» Task prompt
Exactly as they stand, the data below are to be printed again.

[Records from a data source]
=-=-=-=-=

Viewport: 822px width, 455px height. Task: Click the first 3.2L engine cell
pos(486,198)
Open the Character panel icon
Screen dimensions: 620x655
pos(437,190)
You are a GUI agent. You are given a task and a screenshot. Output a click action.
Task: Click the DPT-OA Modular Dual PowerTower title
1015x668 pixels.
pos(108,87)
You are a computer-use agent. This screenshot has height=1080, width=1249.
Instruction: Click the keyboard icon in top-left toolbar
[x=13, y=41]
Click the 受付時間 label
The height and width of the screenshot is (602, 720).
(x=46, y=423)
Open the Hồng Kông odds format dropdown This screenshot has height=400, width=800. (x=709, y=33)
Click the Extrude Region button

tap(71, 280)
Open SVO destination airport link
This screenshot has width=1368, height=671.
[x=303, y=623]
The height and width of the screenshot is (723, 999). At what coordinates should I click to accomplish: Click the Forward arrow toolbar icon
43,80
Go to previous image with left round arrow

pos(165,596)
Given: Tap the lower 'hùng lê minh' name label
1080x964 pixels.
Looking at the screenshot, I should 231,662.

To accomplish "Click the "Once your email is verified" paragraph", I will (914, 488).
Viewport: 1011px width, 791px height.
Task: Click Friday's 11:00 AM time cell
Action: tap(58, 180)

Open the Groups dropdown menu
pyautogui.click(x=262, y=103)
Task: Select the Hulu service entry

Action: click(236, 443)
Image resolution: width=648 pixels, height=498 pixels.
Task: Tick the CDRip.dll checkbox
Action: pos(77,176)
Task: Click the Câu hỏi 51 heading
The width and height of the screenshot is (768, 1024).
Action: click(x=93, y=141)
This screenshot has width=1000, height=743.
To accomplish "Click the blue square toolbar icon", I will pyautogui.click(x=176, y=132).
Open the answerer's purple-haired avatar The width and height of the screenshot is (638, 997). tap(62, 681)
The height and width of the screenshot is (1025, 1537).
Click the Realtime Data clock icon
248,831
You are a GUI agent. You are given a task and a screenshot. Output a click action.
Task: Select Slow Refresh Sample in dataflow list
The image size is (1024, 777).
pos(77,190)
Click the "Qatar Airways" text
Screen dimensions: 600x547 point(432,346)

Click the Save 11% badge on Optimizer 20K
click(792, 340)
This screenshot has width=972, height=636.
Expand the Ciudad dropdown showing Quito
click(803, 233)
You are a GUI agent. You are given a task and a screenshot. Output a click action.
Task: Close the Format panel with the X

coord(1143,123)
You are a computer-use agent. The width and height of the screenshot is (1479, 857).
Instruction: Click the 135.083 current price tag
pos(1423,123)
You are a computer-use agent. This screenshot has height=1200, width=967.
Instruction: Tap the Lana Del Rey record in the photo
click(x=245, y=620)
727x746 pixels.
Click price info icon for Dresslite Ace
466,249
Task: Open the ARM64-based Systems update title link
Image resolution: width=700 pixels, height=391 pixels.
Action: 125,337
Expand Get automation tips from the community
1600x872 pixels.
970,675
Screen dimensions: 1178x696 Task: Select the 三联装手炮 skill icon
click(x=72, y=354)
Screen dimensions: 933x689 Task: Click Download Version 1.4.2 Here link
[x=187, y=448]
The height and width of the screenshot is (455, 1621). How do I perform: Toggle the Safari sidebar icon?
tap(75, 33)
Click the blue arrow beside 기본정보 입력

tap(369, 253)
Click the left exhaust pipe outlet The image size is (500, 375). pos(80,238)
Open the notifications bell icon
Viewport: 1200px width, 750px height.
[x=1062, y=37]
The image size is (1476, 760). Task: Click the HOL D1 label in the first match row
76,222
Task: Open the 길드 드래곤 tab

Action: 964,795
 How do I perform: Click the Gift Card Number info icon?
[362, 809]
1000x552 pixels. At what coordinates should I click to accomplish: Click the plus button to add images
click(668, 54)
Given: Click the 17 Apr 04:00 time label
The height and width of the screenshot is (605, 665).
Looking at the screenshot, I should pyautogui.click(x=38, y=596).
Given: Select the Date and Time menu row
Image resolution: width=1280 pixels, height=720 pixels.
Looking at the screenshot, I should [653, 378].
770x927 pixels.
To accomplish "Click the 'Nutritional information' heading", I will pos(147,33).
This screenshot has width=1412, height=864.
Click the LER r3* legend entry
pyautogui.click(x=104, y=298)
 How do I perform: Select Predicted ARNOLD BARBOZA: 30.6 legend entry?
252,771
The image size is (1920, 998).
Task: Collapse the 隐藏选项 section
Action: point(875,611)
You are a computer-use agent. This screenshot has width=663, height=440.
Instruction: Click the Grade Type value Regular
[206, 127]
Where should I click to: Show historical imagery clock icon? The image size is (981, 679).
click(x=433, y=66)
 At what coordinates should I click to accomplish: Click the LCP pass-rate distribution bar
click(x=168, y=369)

=-=-=-=-=

» Written solution
Viewport: 822px width, 455px height. Task: Click the first 3.2L engine cell
pos(486,198)
Open the Character panel icon
Screen dimensions: 620x655
pos(437,190)
You are a GUI agent. You are given a task and a screenshot. Output a click action.
Task: Click the DPT-OA Modular Dual PowerTower title
1015x668 pixels.
pos(108,87)
You are a computer-use agent. This screenshot has height=1080, width=1249.
Instruction: Click the keyboard icon in top-left toolbar
[x=13, y=41]
Click the 受付時間 label
The height and width of the screenshot is (602, 720).
(x=46, y=423)
Open the Hồng Kông odds format dropdown This screenshot has height=400, width=800. (x=709, y=33)
Click the Extrude Region button

tap(71, 280)
Open SVO destination airport link
This screenshot has width=1368, height=671.
[x=303, y=623]
The height and width of the screenshot is (723, 999). At what coordinates should I click to accomplish: Click the Forward arrow toolbar icon
43,80
Go to previous image with left round arrow

pos(165,596)
Given: Tap the lower 'hùng lê minh' name label
1080x964 pixels.
Looking at the screenshot, I should 231,662.

To accomplish "Click the "Once your email is verified" paragraph", I will (914, 488).
Viewport: 1011px width, 791px height.
Task: Click Friday's 11:00 AM time cell
Action: tap(58, 180)

Open the Groups dropdown menu
pyautogui.click(x=262, y=103)
Task: Select the Hulu service entry

Action: click(236, 443)
Image resolution: width=648 pixels, height=498 pixels.
Task: Tick the CDRip.dll checkbox
Action: pos(77,176)
Task: Click the Câu hỏi 51 heading
The width and height of the screenshot is (768, 1024).
Action: click(x=93, y=141)
This screenshot has width=1000, height=743.
To accomplish "Click the blue square toolbar icon", I will pyautogui.click(x=176, y=132).
Open the answerer's purple-haired avatar The width and height of the screenshot is (638, 997). tap(62, 681)
The height and width of the screenshot is (1025, 1537).
Click the Realtime Data clock icon
248,831
You are a GUI agent. You are given a task and a screenshot. Output a click action.
Task: Select Slow Refresh Sample in dataflow list
The image size is (1024, 777).
pos(77,190)
Click the "Qatar Airways" text
Screen dimensions: 600x547 point(432,346)

Click the Save 11% badge on Optimizer 20K
click(792, 340)
This screenshot has width=972, height=636.
Expand the Ciudad dropdown showing Quito
click(803, 233)
You are a GUI agent. You are given a task and a screenshot. Output a click action.
Task: Close the Format panel with the X

coord(1143,123)
You are a computer-use agent. The width and height of the screenshot is (1479, 857).
Instruction: Click the 135.083 current price tag
pos(1423,123)
You are a computer-use agent. This screenshot has height=1200, width=967.
Instruction: Tap the Lana Del Rey record in the photo
click(x=245, y=620)
727x746 pixels.
Click price info icon for Dresslite Ace
466,249
Task: Open the ARM64-based Systems update title link
Image resolution: width=700 pixels, height=391 pixels.
Action: 125,337
Expand Get automation tips from the community
1600x872 pixels.
970,675
Screen dimensions: 1178x696 Task: Select the 三联装手炮 skill icon
click(x=72, y=354)
Screen dimensions: 933x689 Task: Click Download Version 1.4.2 Here link
[x=187, y=448]
The height and width of the screenshot is (455, 1621). How do I perform: Toggle the Safari sidebar icon?
tap(75, 33)
Click the blue arrow beside 기본정보 입력

tap(369, 253)
Click the left exhaust pipe outlet The image size is (500, 375). pos(80,238)
Open the notifications bell icon
Viewport: 1200px width, 750px height.
[x=1062, y=37]
The image size is (1476, 760). Task: Click the HOL D1 label in the first match row
76,222
Task: Open the 길드 드래곤 tab

Action: 964,795
 How do I perform: Click the Gift Card Number info icon?
[362, 809]
1000x552 pixels. At what coordinates should I click to accomplish: Click the plus button to add images
click(668, 54)
Given: Click the 17 Apr 04:00 time label
The height and width of the screenshot is (605, 665).
Looking at the screenshot, I should pyautogui.click(x=38, y=596).
Given: Select the Date and Time menu row
Image resolution: width=1280 pixels, height=720 pixels.
Looking at the screenshot, I should [653, 378].
770x927 pixels.
To accomplish "Click the 'Nutritional information' heading", I will pos(147,33).
This screenshot has width=1412, height=864.
Click the LER r3* legend entry
pyautogui.click(x=104, y=298)
 How do I perform: Select Predicted ARNOLD BARBOZA: 30.6 legend entry?
252,771
The image size is (1920, 998).
Task: Collapse the 隐藏选项 section
Action: point(875,611)
You are a computer-use agent. This screenshot has width=663, height=440.
Instruction: Click the Grade Type value Regular
[206, 127]
Where should I click to: Show historical imagery clock icon? The image size is (981, 679).
click(x=433, y=66)
 At what coordinates should I click to accomplish: Click the LCP pass-rate distribution bar
click(x=168, y=369)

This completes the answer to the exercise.